Yang Dikerjakan:
1 > Jawablah pertanyaan berikut berdasarkan kutipan tentang cincin bermata hijau.
(a) Sampai kapan cincin bermata hijau itu setia terpasang di jari tangan penulis?
(b) Pada rentang waktu kapan batu-batu akik tiba-tiba mempunyai nilai berharga di mata masyarakat Indonesia?
(c) Seberapa sering penulis mendengar pujian untuk cincinnya semasa batu akik berjaya?
2 > Teruskan kutipan tentang cincin bermata hijau dengan menulis bagian berikutnya, dimulai setelah kalimat terakhirnya.

Kutipan Teks:

Sepanjang semester dua hingga semester tiga berakhir, cincin bermata hijau itu setia terpasang di jari tangan saya. Seingat saya, selama saat-saat itu, tak ada perhatian lebih yang orang-orang beri ketika melihat cincin itu melingkar di jari tangan saya. Mereka hanya melihat sekilas pabila tangan saya terangkat atau tanpa sengaja mata mereka bersitatap dengannya. Tak ada komentar lebih, tak ada pujian. Cincin bermata hijau itu tak bermakna apa-apa bagi orang-orang yang pernah melihatnya.

Hingga di akhir tahun 2014 sampai memasuki awal tahun 2015, batu-batu akik tiba-tiba mempunyai nilai berharga di mata masyarakat Indonesia. Mungkin saja sudah jauh-jauh hari batu-batu akik menyinarkan pesonanya, namun baru terasa oleh saya berita perihal menuju puncaknya (emang AFI? Hihi) akhir-akhir kemarin. Di tengah maraknya perbincangan mengenai batu akik dan jenis-jenisnya, cincin bermata hijau di jari tangan saya juga mendadak naik daun di mata orang-orang yang pernah berinteraksi dengan saya.

Semasa berjaya itulah, beberapa kali dalam seminggu, saya pasti akan mendengar pujian untuk cincin di jari tangan saya.

“Aiii… cincinnya cantik bangeeet! Beli di mana? Mau dooonggg?” kata seorang teman yang padahal sebelumnya (mungkin) sudah sering melihatnya, karena saya dan dia berada di kelas yang sama selama semester 2 dan 3.

“Wow! Batu apa itu di cincinnya? Hijaunya bagus sekali? Batu Bacan kah? Sukaaa…”

“Di cincinnya itu Batu Bacan? Cantiknyaa.”

Serta pertanyaan-pertanyaan dan komentar-komentar memuji lainnya.

Informasi yang Diberikan:
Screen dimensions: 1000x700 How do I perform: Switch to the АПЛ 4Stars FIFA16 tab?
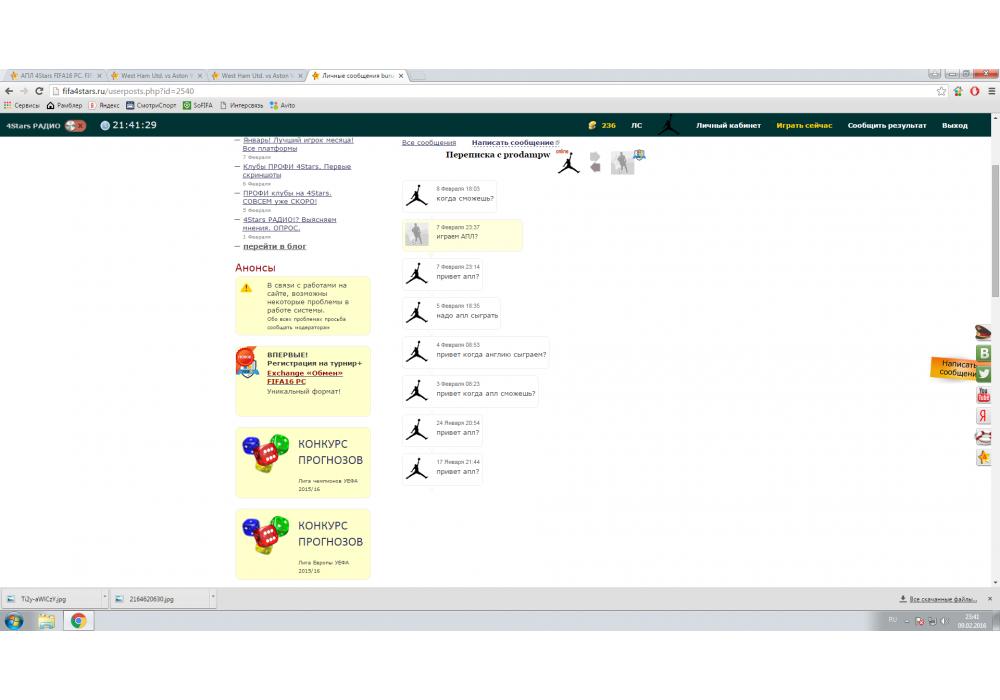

Jawaban Berurutan:
1 >
(a) Sepanjang semester dua hingga semester tiga berakhir.
(b) Dari akhir tahun 2014 sampai memasuki awal tahun 2015.
(c) Beberapa kali dalam seminggu.

2 >
Saya hanya mengangkat bahu menjawab pertanyaan ini. Saya sungguh tak tahu menahu jenis batu apa di hijau mata cincin saya itu. Lagipula, saya tak punya sedikitpun ketertarikan pada batu-batu semacam itu. Saya tidak ambil peduli dengan jenis batu akik apa yang melingkari jari tangan saya. Entah batu bacan, batu giok, dan batu-batu lainnya. Saya membeli cincin bermata hijau yang terlihat seperti jenis batu-batu ternama itu jauuuh sebelum batu-batu akik menempati hati beberapa kelompok masyarakat. Oleh karenanya, saya hanya menganggapnya cincin biasa saja.

Meskipun begitu, binar di mata Mamang Penjual Bubur Ayam waktu melihat cincin bermata hijau itu menyadarkan saya perihal betapa berharganya nilainya saat ini.

“Ini teh batu apa, Neng? Bagus euy!” Tanya Mamang Bubur Ayam sembari menunjuk cincin di jari tangan saya.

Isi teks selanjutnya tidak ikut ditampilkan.